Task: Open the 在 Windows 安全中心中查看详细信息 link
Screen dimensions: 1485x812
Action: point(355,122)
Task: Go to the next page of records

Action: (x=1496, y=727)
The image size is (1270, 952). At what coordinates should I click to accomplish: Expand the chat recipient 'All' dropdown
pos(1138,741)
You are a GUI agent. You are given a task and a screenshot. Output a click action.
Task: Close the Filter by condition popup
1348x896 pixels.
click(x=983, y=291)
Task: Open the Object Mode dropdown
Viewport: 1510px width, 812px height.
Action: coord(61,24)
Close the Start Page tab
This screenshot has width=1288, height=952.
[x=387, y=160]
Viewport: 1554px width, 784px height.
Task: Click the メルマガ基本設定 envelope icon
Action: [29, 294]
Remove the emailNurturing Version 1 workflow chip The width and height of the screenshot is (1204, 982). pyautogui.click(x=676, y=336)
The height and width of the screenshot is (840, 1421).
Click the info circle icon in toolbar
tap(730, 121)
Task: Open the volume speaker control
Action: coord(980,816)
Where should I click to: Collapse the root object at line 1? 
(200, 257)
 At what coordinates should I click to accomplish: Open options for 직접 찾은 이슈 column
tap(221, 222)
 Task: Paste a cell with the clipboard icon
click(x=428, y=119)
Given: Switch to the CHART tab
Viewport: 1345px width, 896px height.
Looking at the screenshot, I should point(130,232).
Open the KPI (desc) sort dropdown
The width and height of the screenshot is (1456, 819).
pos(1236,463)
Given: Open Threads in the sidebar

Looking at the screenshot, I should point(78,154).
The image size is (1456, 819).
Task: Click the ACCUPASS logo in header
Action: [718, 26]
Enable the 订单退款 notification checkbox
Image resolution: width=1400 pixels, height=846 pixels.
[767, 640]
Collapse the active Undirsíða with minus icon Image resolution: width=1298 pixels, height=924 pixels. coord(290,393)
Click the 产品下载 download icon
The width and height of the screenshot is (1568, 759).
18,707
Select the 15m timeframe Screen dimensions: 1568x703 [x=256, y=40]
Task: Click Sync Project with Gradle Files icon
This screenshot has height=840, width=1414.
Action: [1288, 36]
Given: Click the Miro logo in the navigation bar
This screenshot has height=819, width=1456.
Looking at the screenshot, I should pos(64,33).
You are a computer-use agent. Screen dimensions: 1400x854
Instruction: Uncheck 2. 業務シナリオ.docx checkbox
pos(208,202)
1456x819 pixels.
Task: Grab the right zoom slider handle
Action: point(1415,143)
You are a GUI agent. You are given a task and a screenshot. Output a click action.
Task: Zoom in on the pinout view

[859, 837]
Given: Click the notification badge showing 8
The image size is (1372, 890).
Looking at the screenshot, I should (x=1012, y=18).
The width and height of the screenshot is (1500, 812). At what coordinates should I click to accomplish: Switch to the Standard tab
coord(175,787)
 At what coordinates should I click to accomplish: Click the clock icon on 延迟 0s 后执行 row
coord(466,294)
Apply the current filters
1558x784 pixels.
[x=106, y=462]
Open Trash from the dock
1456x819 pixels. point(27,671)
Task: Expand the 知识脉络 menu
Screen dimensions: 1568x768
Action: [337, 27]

=-=-=

What you should do
Quote the data above verbatim from its first line to the line that includes "Task: Click Sync", with both boundary lines retained.

Solution
Task: Open the 在 Windows 安全中心中查看详细信息 link
Screen dimensions: 1485x812
Action: point(355,122)
Task: Go to the next page of records

Action: (x=1496, y=727)
The image size is (1270, 952). At what coordinates should I click to accomplish: Expand the chat recipient 'All' dropdown
pos(1138,741)
You are a GUI agent. You are given a task and a screenshot. Output a click action.
Task: Close the Filter by condition popup
1348x896 pixels.
click(x=983, y=291)
Task: Open the Object Mode dropdown
Viewport: 1510px width, 812px height.
Action: coord(61,24)
Close the Start Page tab
This screenshot has width=1288, height=952.
[x=387, y=160]
Viewport: 1554px width, 784px height.
Task: Click the メルマガ基本設定 envelope icon
Action: [29, 294]
Remove the emailNurturing Version 1 workflow chip The width and height of the screenshot is (1204, 982). pyautogui.click(x=676, y=336)
The height and width of the screenshot is (840, 1421).
Click the info circle icon in toolbar
tap(730, 121)
Task: Open the volume speaker control
Action: coord(980,816)
Where should I click to: Collapse the root object at line 1? 
(200, 257)
 At what coordinates should I click to accomplish: Open options for 직접 찾은 이슈 column
tap(221, 222)
 Task: Paste a cell with the clipboard icon
click(x=428, y=119)
Given: Switch to the CHART tab
Viewport: 1345px width, 896px height.
Looking at the screenshot, I should point(130,232).
Open the KPI (desc) sort dropdown
The width and height of the screenshot is (1456, 819).
pos(1236,463)
Given: Open Threads in the sidebar

Looking at the screenshot, I should point(78,154).
The image size is (1456, 819).
Task: Click the ACCUPASS logo in header
Action: [718, 26]
Enable the 订单退款 notification checkbox
Image resolution: width=1400 pixels, height=846 pixels.
[767, 640]
Collapse the active Undirsíða with minus icon Image resolution: width=1298 pixels, height=924 pixels. coord(290,393)
Click the 产品下载 download icon
The width and height of the screenshot is (1568, 759).
18,707
Select the 15m timeframe Screen dimensions: 1568x703 [x=256, y=40]
Task: Click Sync Project with Gradle Files icon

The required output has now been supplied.